The survey was repeated in 2003 on a panel sample (the households which participated in 2002 survey were re-interviewed).
Analysis of the take-up and profile of the population in 2003 was the first step towards formulating the system of monitoring in the Poverty Reduction Strategy (PRS). The survey was conducted in accordance with the same methodological principles used in 2002 survey, with necessary changes referring only to the content of certain modules and the reduction in sample size. The aim of the repeated survey was to obtain panel data to enable monitoring of the change in the living standard within a period of one year, thus indicating whether there had been a decrease or increase in poverty in Serbia in the course of 2003. [Note: Panel data are the data obtained on the sample of households which participated in the both surveys. These data made possible tracking of living standard of the same persons in the period of one year.]
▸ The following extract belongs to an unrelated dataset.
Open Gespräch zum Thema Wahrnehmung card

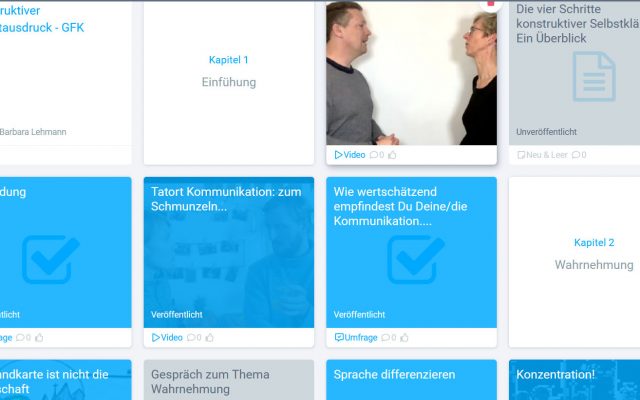point(229,380)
Along with these two comprehensive surveys, conducted on national and regional representative samples which were to give a picture of the general population, there were also two surveys with particular emphasis on vulnerable groups. In 2002, it was the survey of living standard of Family Income Support recipients with an aim to validate this state supported program of social welfare. In 2003 the survey of Roma from Roma settlements was conducted. Since all present experiences indicated that this was one of the most vulnerable groups on the territory of Serbia and Montenegro, but with no ample research of poverty of Roma population made, the aim of the survey was to compare poverty of this group with poverty of basic population and to establish which categories of Roma population were at the greatest risk of poverty in 2003. However, it is necessary to stress that the LSMS of the Roma population comprised potentially most imperilled Roma, while the Roma integrated in the main population were not included in this study.
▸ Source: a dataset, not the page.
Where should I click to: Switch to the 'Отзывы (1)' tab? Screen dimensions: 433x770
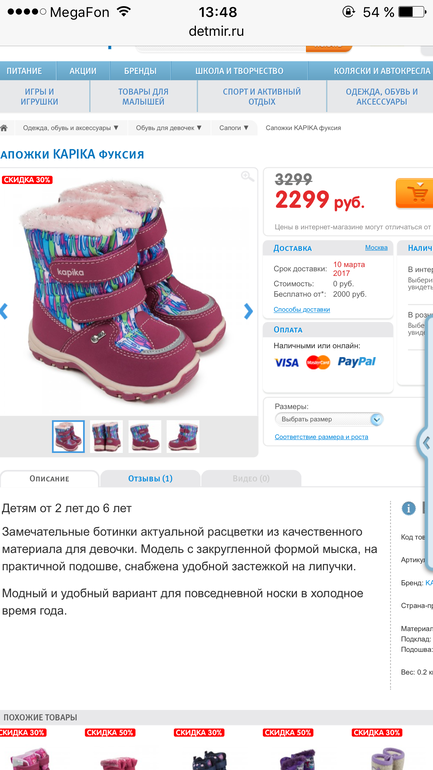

The surveys were conducted on the whole territory of Serbia (without Kosovo and Metohija).
Sample survey data [ssd]
Sample frame for both surveys of general population (LSMS) in 2002 and 2003 consisted of all permanent residents of Serbia, without the population of Kosovo and Metohija, according to definition of permanently resident population contained in UN Recommendations for Population Censuses, which were applied in 2002 Census of Population in the Republic of Serbia. Therefore, permanent residents were all persons living in the territory Serbia longer than one year, with the exception of diplomatic and consular staff.
The sample frame for the survey of Family Income Support recipients included all current recipients of this program on the territory of Serbia based on the official list of recipients given by Ministry of Social affairs.
The definition of the Roma population from Roma settlements was faced with obstacles since precise data on the total number of Roma population in Serbia are not available. According to the last population Census from 2002 there were 108,000 Roma citizens, but the data from the Census are thought to significantly underestimate the total number of the Roma population. However, since no other more precise data were available, this number was taken as the basis for estimate on Roma population from Roma settlements. According to the 2002 Census, settlements with at least 7% of the total population who declared itself as belonging to Roma nationality were selected. A total of 83% or 90,000 self-declared Roma lived in the settlements that were defined in this way and this number was taken as the sample frame for Roma from Roma settlements.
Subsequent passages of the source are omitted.